Netzwerksicherheitsgruppen-Diagnose

Die NSG-Diagnose (Netzwerksicherheitsgruppe) ist ein Azure Network Watcher-Tool, mit dem Sie nachvollziehen können, welcher Netzwerkdatenverkehr in Ihrem virtuellen Azure-Netzwerk zulässig ist oder abgelehnt wird. Außerdem erhalten Sie detaillierte Informationen zum Debuggen. Mit der NSG-Diagnose können Sie überprüfen, ob Ihre Netzwerksicherheitsgruppen-Regeln ordnungsgemäß eingerichtet sind. Einige Funktionen der NSG-Diagnose überschneiden sich mit denen der IP-Datenflussüberprüfung.

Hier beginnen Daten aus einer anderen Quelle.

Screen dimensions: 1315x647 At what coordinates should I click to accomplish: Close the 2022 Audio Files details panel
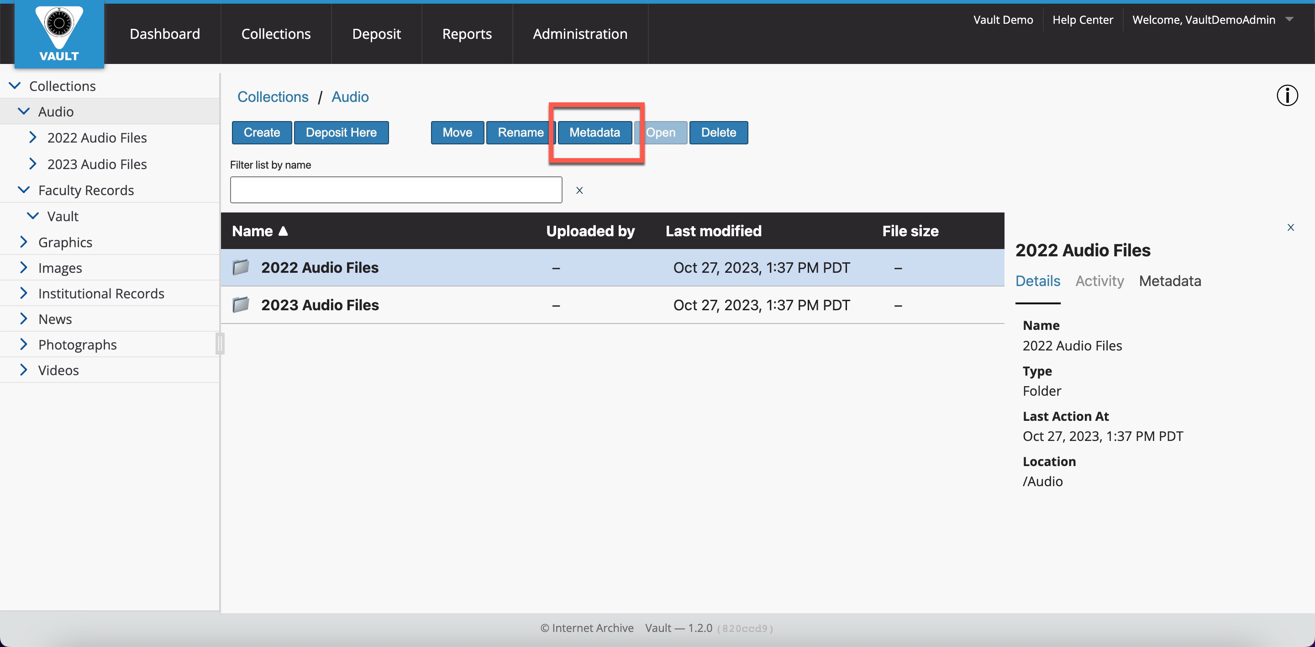click(1290, 228)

Das NSG-Diagnosetool kann einen bestimmten Flow basierend auf der von Ihnen bereitgestellten Quelle und dem angegebenen Ziel simulieren. Es gibt an, ob der Flow zugelassen oder verweigert wird, und stellt detaillierte Informationen zur Sicherheitsregel zurück, die den Flow zulässt oder verweigert.

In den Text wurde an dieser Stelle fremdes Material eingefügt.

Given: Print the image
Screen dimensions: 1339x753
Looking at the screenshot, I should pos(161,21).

Mit den folgenden Schritte können Sie die Diagnose für eine NSG ausführen:

1. Suchen Sie über das Suchfeld oben im Portal nach Network Watcher, und wählen Sie den Eintrag aus.
2. Wählen Sie unter Netzwerkdiagnosetools die Option NSG-Diagnosen aus.
3. Geben Sie auf der Seite NSG-Diagnose die folgenden Werte ein:
   • Zielressource
     • Zielressourcentyp. Wählen Sie die Ressource aus, für deren Verbindung die Diagnose ausgeführt werden soll.
     • Virtuellen Computer Wählen Sie den virtuellen Computer aus, auf dem Sie die Diagnose ausführen möchten.
   • Details zum Datenverkehr
     • Protokoll. Wählen Sie TCP, UDP und/oder ICMP aus.
     • Richtung. Wählen Sie „Eingehend“ oder „Ausgehend“ aus.
     • Quellentyp Wählen Sie „IPv4-Adresse/CIDR“ oder „Diensttag“ aus.
     • IP4-Adresse/CIDR. Zulässige Werte sind: einzelne IP-Adresse, mehrere IP-Adressen, einzelnes IP-Präfix und mehrere IP-Präfixe.
     • Ziel-IP-Adresse Zulässige Werte sind: einzelne IP-Adresse, mehrere IP-Adressen, ein einzelnes IP-Präfix, mehrere IP-Präfixe.
     • Zielport. Geben Sie * ein, um alle Ports einzuschließen.
4. Wählen Sie NSG-Diagnose ausführen aus, um den Test auszuführen. Sobald die NSG-Diagnosen die Überprüfung aller Sicherheitsregeln abgeschlossen hat, wird das Ergebnis angezeigt. Dieses Ergebnis gibt an, welche Regeln für eine NSG vorhanden sind und welche Regel Datenverkehr ablehnt.